Nein, die Eltern sind nicht schuld. Aber sie können sich ihr weiteres Leben über die Krankheit ihrer Tochter unterhalten und sich auch gegenseitig die Schuld für den Suizid zuschieben. Sie können aber auch anerkennen, dass ihnen die Tochter durch ihren Selbstmord bewiesen hat, dass sie, wie alle Eltern, letztlich doch nicht bestimmen können, was die Kinder tun. Diese  Ohnmacht hinnehmen, hieße um ihre Tochter zu trauern. Dann würde alles anders sein, weil sie anerkennen würden, dass ihre Tochter eine eigene Existenz hatte. Man kann und sollte nicht sagen, dass die Eltern schuld an der Entwicklung waren. Ja, auch die Schuld an der psychischen Störung darf man ihnen nicht geben.
Erst beziehen Sie sich auf die Eltern, und dann sagen Sie, die hätten keine Schuld.
Ich kann es Ihnen nicht beweisen. Ich kenne auch keine wissenschaftlichen Arbeiten dazu. Aber ich kann mir einfach nicht vorstellen, dass die Frage, ob jemand verrückt ist oder nicht, allein von der individuellen Verfassung einzelner Menschen abhängt, obwohl natürlich die Eltern die Entwicklung der Kinder bestimmen.

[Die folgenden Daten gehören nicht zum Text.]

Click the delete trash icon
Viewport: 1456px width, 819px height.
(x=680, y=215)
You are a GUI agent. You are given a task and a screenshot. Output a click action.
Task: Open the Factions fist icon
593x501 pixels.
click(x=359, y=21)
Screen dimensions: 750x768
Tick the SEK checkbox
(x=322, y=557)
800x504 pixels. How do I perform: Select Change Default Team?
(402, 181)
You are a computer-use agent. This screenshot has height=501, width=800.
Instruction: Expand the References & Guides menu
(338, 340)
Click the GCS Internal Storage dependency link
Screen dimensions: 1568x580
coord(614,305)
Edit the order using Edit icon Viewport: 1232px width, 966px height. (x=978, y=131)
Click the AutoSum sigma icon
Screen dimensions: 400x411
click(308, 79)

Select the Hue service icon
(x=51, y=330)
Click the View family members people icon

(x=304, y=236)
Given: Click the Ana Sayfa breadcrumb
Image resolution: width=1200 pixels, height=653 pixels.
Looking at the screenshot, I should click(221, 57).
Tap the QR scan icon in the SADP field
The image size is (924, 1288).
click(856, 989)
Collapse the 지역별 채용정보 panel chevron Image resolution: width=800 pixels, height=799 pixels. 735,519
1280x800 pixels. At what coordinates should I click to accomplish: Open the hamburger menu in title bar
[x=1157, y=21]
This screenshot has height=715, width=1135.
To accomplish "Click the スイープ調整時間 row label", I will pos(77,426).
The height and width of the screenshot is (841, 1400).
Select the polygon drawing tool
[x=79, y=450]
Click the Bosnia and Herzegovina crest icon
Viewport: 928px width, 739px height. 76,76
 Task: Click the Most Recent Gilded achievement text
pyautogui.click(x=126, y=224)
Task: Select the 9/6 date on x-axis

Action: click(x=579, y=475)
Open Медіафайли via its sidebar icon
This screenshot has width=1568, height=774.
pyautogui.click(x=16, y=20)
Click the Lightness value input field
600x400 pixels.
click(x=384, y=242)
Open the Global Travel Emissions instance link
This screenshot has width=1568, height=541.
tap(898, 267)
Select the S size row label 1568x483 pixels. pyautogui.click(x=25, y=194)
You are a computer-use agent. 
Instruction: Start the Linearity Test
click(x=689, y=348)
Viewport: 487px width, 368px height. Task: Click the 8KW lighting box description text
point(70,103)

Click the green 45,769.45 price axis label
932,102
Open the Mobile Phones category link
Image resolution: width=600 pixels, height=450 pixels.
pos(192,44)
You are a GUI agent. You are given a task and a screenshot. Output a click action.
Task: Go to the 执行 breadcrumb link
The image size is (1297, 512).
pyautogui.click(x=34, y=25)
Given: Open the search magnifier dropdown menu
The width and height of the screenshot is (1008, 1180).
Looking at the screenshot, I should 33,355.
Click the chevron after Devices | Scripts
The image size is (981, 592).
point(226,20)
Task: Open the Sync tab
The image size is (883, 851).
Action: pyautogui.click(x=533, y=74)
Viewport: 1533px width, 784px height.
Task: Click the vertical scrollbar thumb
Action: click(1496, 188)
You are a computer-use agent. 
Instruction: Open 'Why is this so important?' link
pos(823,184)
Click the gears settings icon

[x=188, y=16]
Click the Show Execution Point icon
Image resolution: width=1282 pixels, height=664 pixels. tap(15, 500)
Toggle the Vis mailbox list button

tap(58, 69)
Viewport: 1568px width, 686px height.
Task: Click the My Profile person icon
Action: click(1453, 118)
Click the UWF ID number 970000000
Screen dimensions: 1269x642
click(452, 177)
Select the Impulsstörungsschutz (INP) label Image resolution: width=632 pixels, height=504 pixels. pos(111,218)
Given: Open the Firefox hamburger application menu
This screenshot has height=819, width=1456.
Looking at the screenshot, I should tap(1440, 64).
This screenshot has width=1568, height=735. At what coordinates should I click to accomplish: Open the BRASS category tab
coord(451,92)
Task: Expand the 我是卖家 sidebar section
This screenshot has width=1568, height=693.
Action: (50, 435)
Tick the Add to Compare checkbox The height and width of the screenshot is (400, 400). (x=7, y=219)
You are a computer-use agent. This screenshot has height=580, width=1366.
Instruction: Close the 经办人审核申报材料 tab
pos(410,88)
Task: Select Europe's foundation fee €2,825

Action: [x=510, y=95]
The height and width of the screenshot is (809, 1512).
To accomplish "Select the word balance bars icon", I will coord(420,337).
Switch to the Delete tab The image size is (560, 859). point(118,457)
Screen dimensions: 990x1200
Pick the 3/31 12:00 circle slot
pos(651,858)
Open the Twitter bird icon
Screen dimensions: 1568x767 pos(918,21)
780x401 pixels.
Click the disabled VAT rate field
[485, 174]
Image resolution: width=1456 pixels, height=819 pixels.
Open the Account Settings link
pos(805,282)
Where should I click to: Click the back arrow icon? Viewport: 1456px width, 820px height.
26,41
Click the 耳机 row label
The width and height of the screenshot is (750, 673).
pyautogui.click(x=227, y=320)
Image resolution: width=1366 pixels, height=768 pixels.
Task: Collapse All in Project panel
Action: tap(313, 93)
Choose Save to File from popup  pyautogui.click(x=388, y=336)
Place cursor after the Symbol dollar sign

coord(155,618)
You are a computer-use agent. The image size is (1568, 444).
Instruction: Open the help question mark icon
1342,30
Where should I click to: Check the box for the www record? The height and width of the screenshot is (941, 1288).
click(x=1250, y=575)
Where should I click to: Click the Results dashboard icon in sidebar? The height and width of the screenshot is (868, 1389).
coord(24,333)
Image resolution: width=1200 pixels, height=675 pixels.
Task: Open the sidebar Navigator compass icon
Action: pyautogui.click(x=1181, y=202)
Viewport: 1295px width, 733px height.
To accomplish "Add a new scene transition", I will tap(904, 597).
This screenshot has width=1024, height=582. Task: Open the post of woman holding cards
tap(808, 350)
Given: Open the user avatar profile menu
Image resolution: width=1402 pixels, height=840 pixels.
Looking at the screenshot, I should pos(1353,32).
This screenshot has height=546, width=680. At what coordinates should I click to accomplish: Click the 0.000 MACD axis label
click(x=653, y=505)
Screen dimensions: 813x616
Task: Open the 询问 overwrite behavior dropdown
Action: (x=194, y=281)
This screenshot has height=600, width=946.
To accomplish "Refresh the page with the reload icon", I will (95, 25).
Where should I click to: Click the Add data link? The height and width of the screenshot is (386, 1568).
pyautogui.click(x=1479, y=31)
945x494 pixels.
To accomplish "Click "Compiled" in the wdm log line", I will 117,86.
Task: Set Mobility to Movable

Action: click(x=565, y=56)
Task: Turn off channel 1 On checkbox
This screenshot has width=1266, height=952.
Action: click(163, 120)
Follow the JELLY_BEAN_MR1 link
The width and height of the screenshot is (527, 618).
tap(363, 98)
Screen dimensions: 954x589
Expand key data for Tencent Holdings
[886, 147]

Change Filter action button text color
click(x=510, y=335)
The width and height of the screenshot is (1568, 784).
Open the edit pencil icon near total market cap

Wenn wir die Psychose nicht brauchen würden, gäbe es sie nicht. Nicht weil Sie sich in ihr Leben eingemischt haben, haben Sie einen Anteil an ihrem Schicksal, sondern weil wir alle etwas davon haben, dass es Menschen wie Frau Rein gibt. Wir verleugnen das.
Die Unterhaltung endete hier. Der Doktor hatte noch Patienten, die auf ihn warteten.